Part D: Sinusoidal Signals
D1.1 - Basic Sine Waves
Steps D.1 1 - 7 of the procedure call for using the amplifier module in tandem with the rest of the modules utilized prior in the lab to make a signal that displays as one input signal and an amplified output signal on the picoscope. Below are the results of each filter at a variety of frequency and their peak to peak voltages. As the frequency increases for each filter mode, the clarity of the output signal gets worse and worse.
D.2 - Clipping
For D.2 the procedure calls for increasing the amplification using the amplifier module knob. As the output signal was increasingly amplified, the signal is distorted intensely. When I brought the signal slowly to 20 Vpp the output signal hit a limit and would not increase anymore.
Part E: Digital Detector
The final step of this lab was to setup another signal where the input and output were displayed on the picoscope. The operations used made the output signal the inverse of the input clock signal. The next part of the procedure had the frequency increased to see how the inverse output gets distorted. Below is a table showing how distortion effected the binary of the signal.

Conclusion


What did you enjoy about this lab?
I enjoyed the hands on aspect of this lab. I found it interesting to use so many modules and being able to wire up a bunch of different signals that were all unique.

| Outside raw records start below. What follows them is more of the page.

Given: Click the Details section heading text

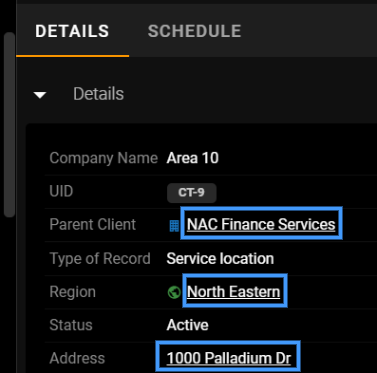Looking at the screenshot, I should [98, 94].
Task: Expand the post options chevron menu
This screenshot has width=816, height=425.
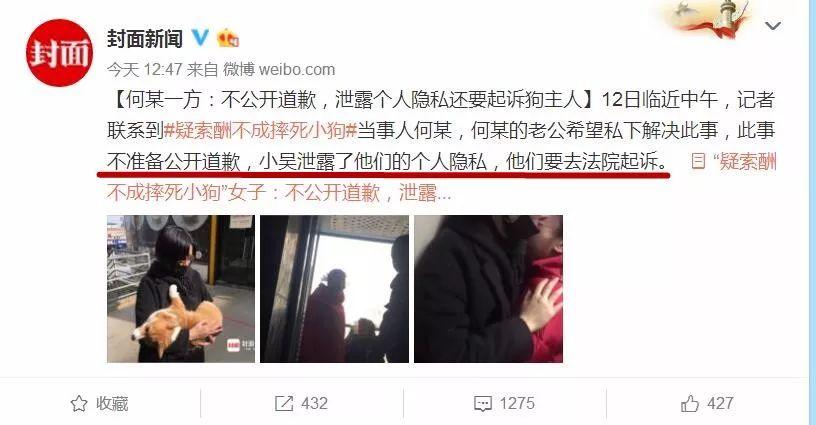Action: (x=773, y=25)
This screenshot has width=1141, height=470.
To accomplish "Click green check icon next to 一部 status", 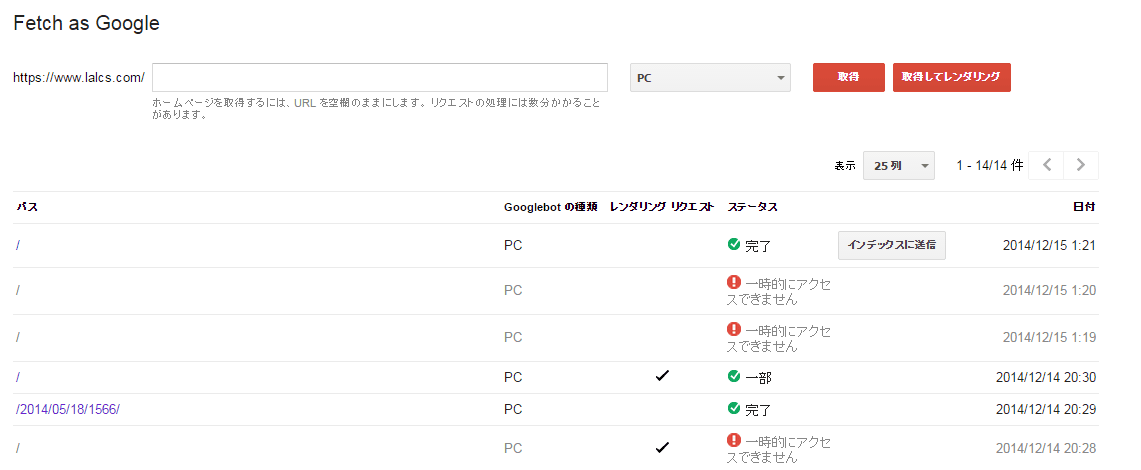I will 734,377.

What didn't go well in this lab
Something that did not go well was figuring out how to properly measure the siganls using the picoscope software. After I figured out the measurement tools I found the rest of the lab to be straightforward.
How would you improve the lab experiment for the future classes?
Something that could be improved is the clarity of the pictures in the lab write up. I think they could have indicators as to what part of the picture the procedure is talking about.